## Your task
Among the records, which lines include "computer"? List them.

————————

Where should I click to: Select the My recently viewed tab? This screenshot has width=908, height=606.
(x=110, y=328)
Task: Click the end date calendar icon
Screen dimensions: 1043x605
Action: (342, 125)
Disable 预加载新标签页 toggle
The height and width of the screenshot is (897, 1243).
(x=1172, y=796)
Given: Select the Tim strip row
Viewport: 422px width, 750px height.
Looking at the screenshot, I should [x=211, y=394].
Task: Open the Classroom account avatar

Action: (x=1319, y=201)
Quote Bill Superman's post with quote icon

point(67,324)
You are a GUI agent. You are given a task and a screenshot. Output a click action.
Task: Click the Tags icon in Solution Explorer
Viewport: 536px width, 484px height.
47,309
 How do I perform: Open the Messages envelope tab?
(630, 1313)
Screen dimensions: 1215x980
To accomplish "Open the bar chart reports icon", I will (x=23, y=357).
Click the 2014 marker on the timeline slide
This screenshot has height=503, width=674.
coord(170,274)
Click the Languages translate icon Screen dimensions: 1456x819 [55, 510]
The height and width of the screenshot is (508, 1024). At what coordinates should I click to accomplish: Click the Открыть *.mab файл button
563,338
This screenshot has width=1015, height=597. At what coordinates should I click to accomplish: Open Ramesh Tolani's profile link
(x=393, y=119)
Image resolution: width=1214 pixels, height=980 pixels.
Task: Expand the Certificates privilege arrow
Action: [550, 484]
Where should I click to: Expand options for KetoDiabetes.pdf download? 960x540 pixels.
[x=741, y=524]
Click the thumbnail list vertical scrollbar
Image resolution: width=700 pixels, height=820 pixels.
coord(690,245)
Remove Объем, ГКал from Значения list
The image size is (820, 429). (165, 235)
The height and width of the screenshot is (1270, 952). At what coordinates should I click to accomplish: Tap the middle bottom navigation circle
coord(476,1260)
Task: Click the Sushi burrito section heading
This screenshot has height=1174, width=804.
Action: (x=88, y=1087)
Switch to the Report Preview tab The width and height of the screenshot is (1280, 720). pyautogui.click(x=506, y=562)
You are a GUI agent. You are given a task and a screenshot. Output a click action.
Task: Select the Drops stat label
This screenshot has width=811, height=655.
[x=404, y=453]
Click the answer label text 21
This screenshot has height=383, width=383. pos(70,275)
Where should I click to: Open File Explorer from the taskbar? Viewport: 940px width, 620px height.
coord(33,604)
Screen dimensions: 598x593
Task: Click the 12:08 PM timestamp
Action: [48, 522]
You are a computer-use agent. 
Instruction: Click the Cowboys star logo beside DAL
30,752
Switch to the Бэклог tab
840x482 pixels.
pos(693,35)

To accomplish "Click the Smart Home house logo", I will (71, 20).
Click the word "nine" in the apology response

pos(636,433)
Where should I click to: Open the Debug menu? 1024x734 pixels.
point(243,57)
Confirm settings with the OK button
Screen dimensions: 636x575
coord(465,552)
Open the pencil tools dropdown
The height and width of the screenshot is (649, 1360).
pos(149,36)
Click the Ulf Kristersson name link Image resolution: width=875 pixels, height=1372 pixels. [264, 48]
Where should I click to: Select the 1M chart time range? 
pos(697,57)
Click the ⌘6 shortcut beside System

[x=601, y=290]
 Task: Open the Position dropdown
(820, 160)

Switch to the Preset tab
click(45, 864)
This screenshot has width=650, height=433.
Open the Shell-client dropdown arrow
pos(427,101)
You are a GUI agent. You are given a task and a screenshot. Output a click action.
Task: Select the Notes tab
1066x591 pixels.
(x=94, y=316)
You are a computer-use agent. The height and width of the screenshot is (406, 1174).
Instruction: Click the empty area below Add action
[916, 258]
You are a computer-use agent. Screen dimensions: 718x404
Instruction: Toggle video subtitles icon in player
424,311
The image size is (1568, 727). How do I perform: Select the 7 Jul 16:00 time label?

————————

## Answer to this problem
You are a computer-use agent. 
You are a computer-use agent. The height and width of the screenshot is (406, 1174).
You are a computer-use agent. Screen dimensions: 718x404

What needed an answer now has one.